START EXERCISE INPUT
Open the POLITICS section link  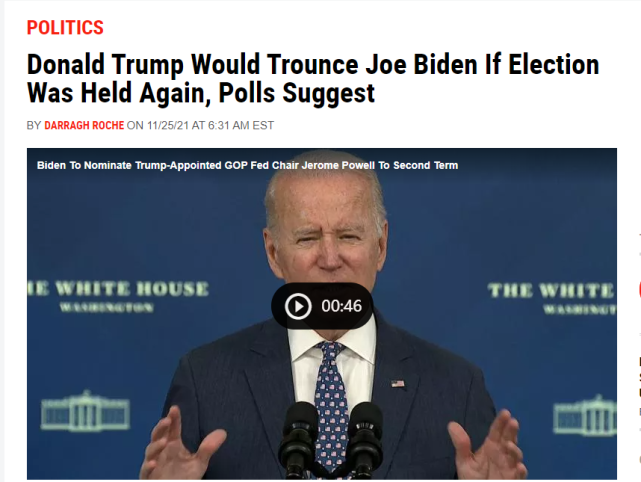65,28
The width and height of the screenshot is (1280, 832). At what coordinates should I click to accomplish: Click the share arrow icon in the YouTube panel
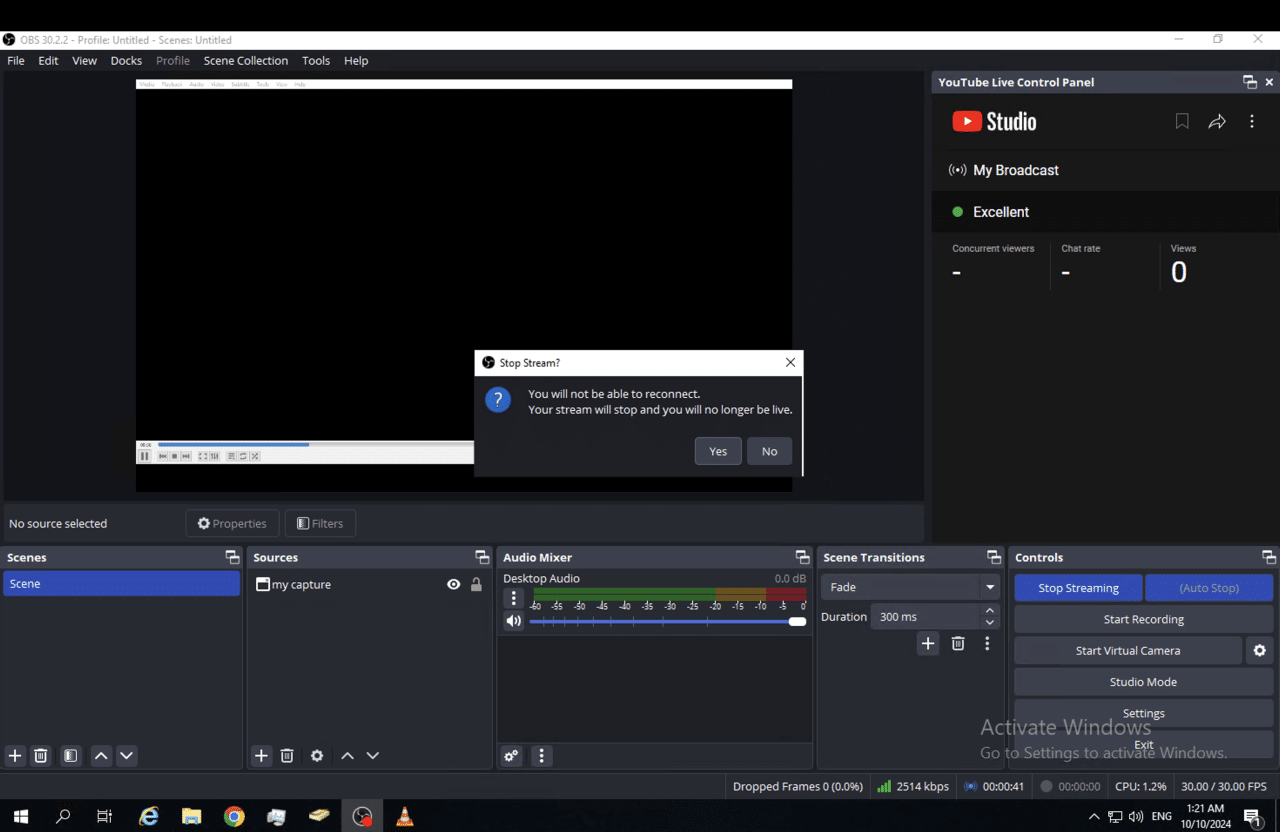pyautogui.click(x=1217, y=120)
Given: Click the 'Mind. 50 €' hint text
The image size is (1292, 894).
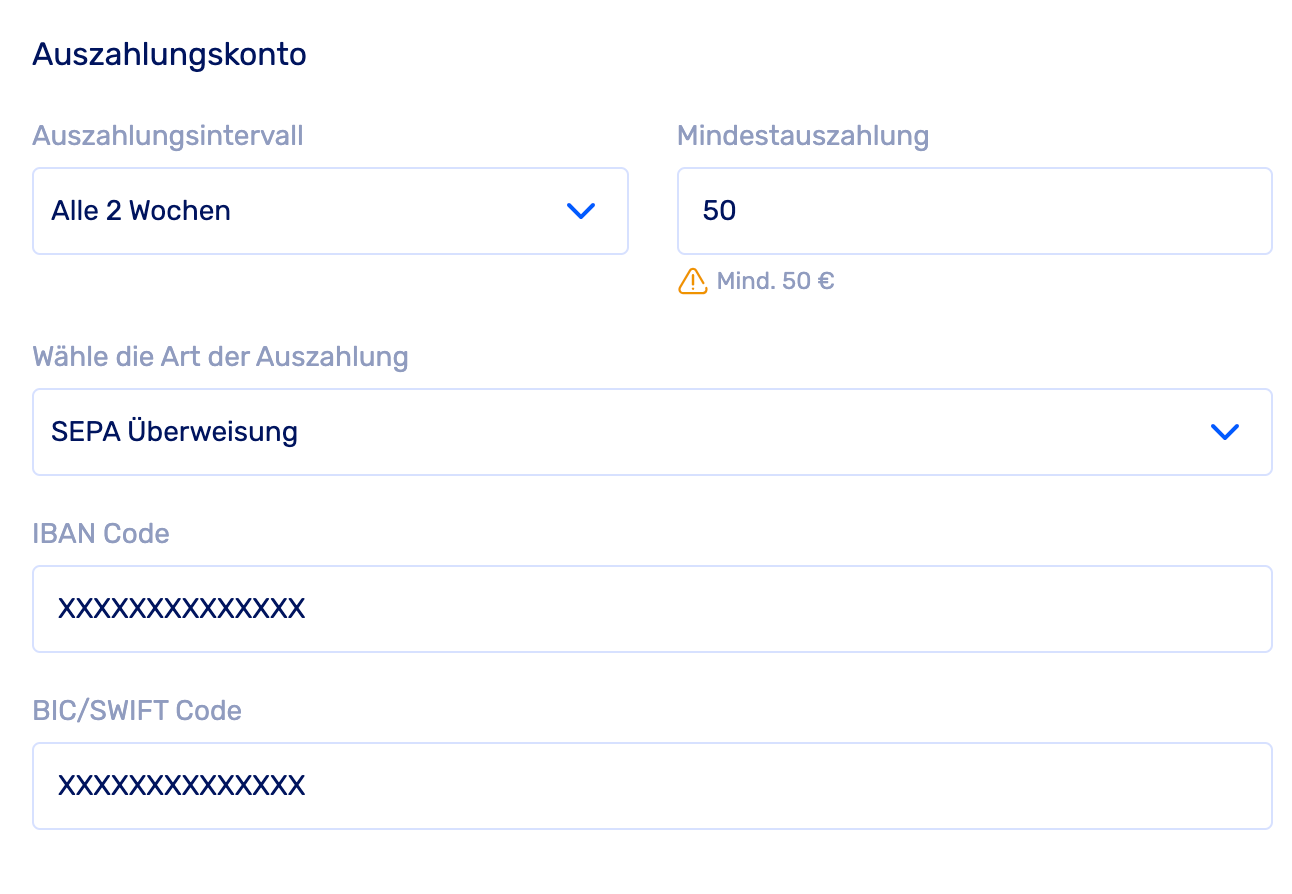Looking at the screenshot, I should click(x=775, y=281).
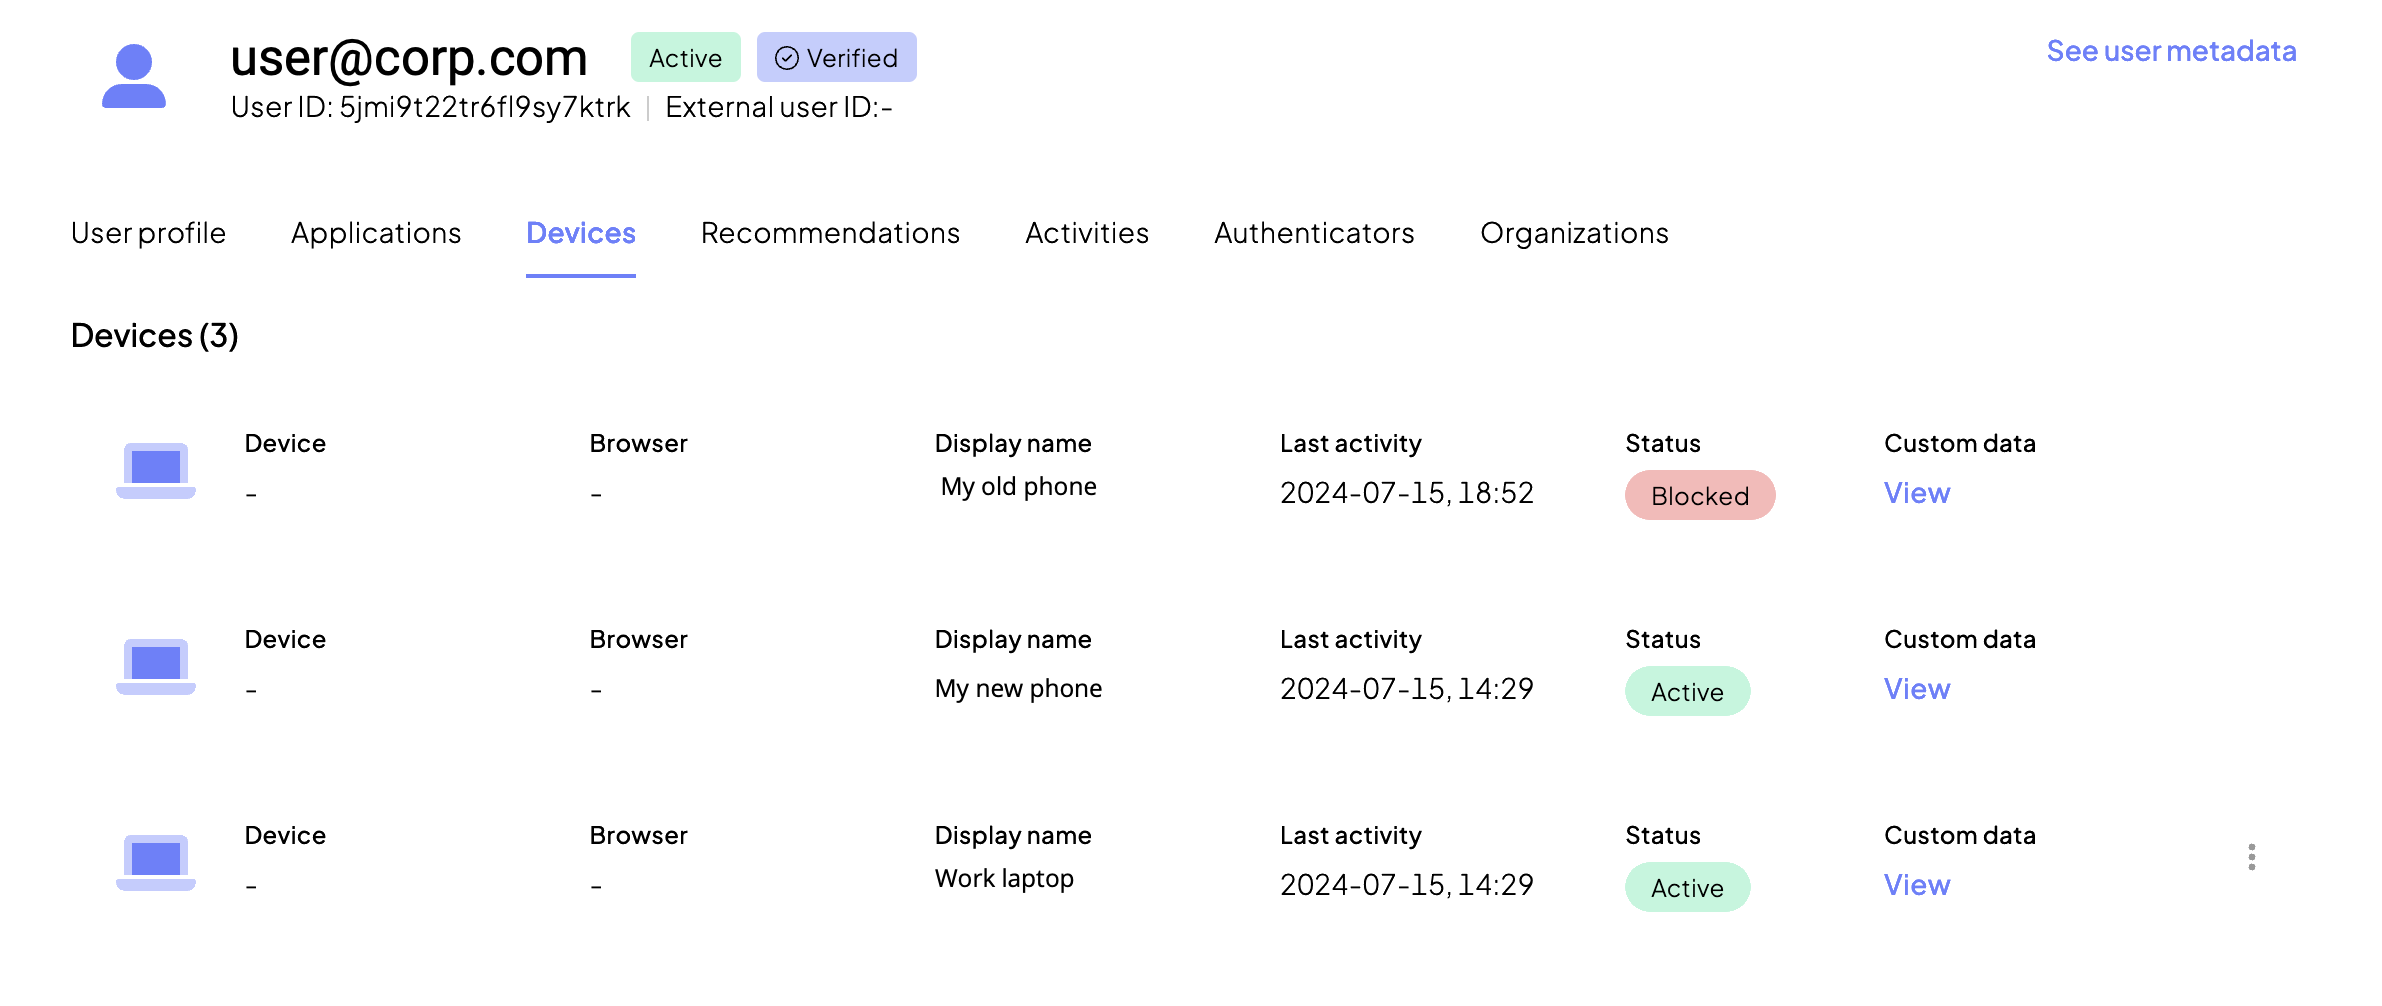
END EXERCISE INPUT
*ACTION ITEM*.
A word-for-word copy of the lines from the one containing "Given: Click the 'Mind. 50 €' hint text" through the last line of the records is what is wanted, without pictures and without any other line.

*ANSWER SPACE*.
Given: Click the 'Mind. 50 €' hint text
The image size is (1292, 894).
Looking at the screenshot, I should click(x=775, y=281).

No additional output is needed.